Computed tomography (CT), originally known as computed axial tomography (CAT or
CT scan) and body section roentgenography, is a medical imaging method employing
tomography where digital geometry processing is used to generate a three dimensional
image of an object from a large series of two dimensional x-ray images taken around a
single axis of rotation.
The word “tomography” is derived from the Greek “tomos” (slice) and “graphein” (to
write). CT produces a volume of which can be manipulated, through a process known as
windowing, in order to demonstrate various structure based on the their ability to
attenuate x-ray beam.
It is a medical imaging procedure that utilizes computer-processed X-rays to produce
tomographic images or ‘slices’ of specific areas of the body. These cross-sectional images
are used for diagnostic and therapeutic purposes in various medical disciplines. Digital
geometry processing is used to generate a three-dimensional image of the inside of an
object from a large series of two-dimensional X-ray images taken around a single axis of
rotation.

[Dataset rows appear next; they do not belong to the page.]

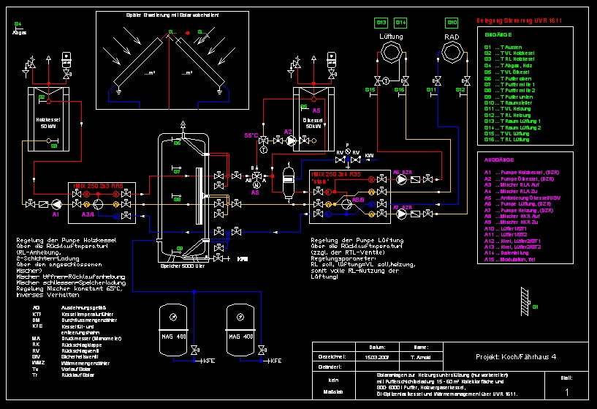Click the S13 sensor box
This screenshot has width=597, height=409.
coord(381,23)
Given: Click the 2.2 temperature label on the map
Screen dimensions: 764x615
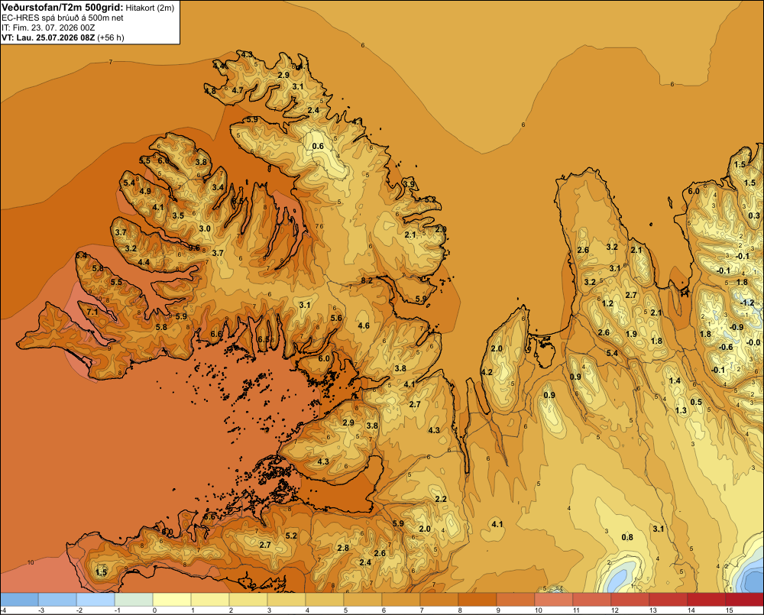Looking at the screenshot, I should click(441, 499).
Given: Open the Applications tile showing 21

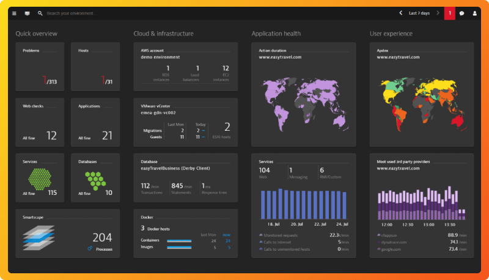Looking at the screenshot, I should click(95, 122).
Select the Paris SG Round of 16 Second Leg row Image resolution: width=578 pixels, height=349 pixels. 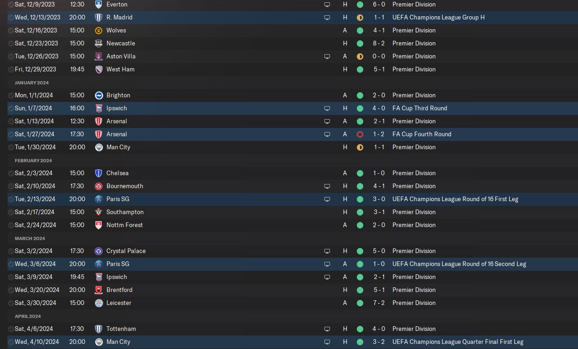pos(292,264)
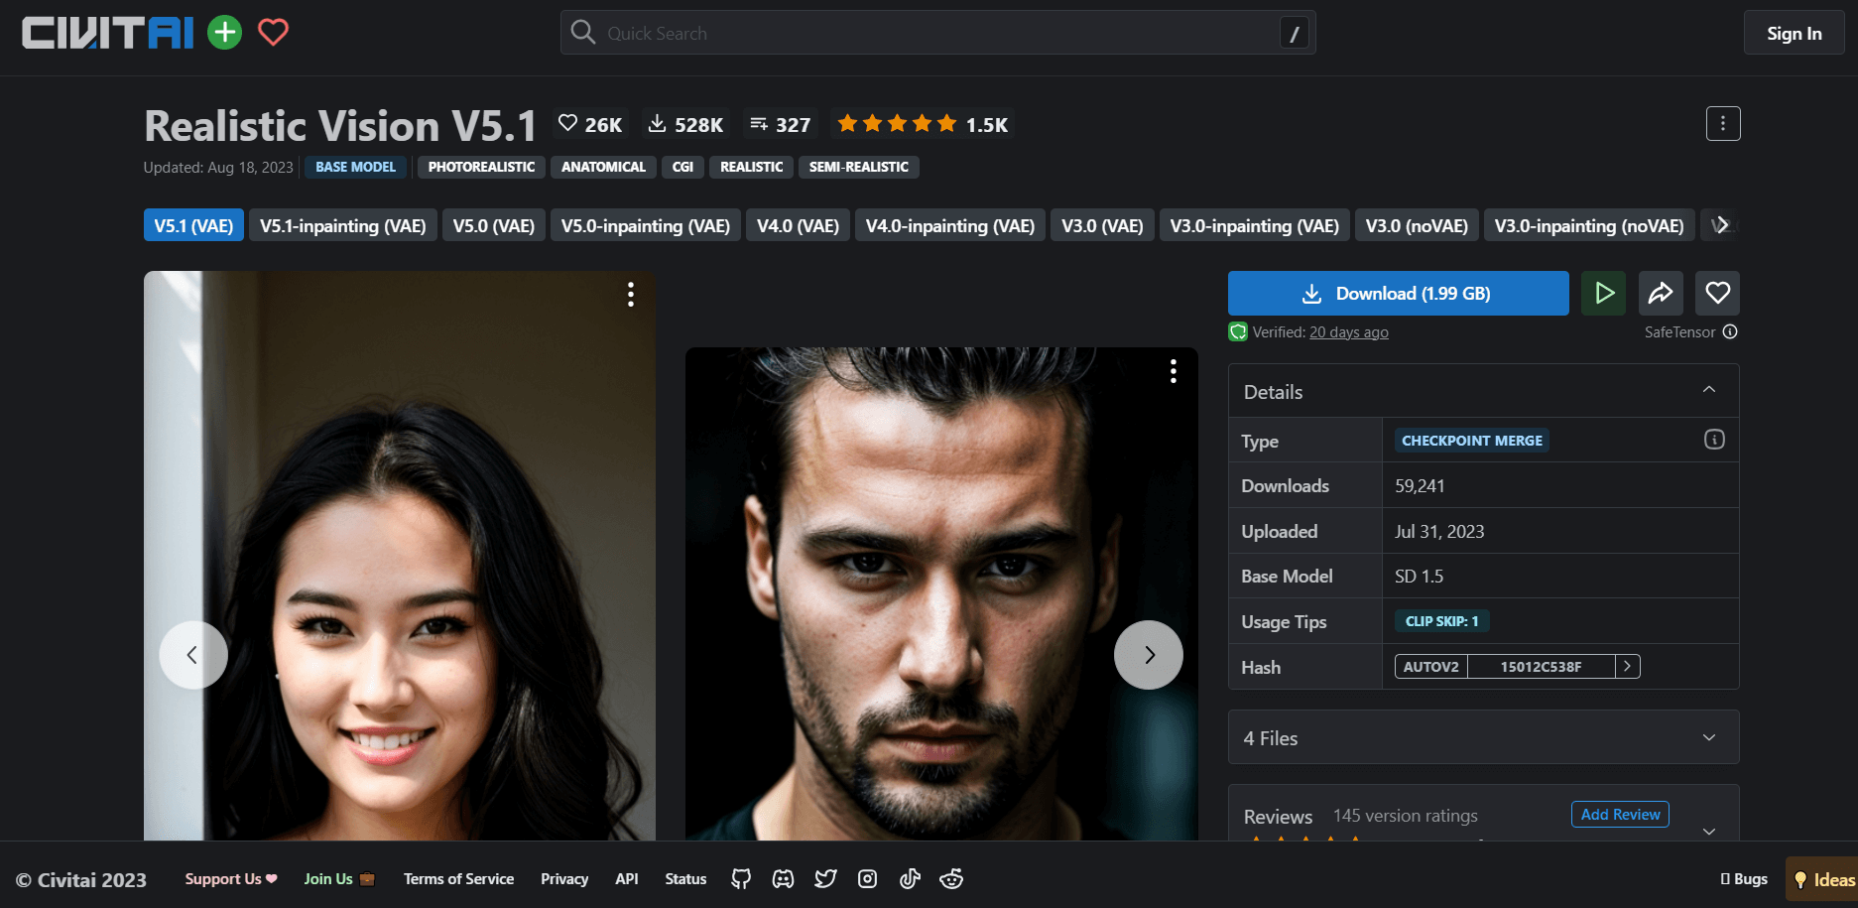Click the Sign In button
This screenshot has width=1858, height=908.
[1794, 34]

CT produces a volume of data that can be manipulated, through a process known
as “windowing”, in order to demonstrate various bodily structures based on their ability to
block the X-ray beam. Although historically the images generated were in the axial or
transverse plane, perpendicular to the long axis of the body, modern scanners allow this
volume of data to be reformatted in various planes or even as volumetric (3D)
representations of structures. Although most common in medicine, CT is also used in
other fields, such as nondestructive materials testing. Another example is archaeological
uses such as imaging the contents of sarcophagi.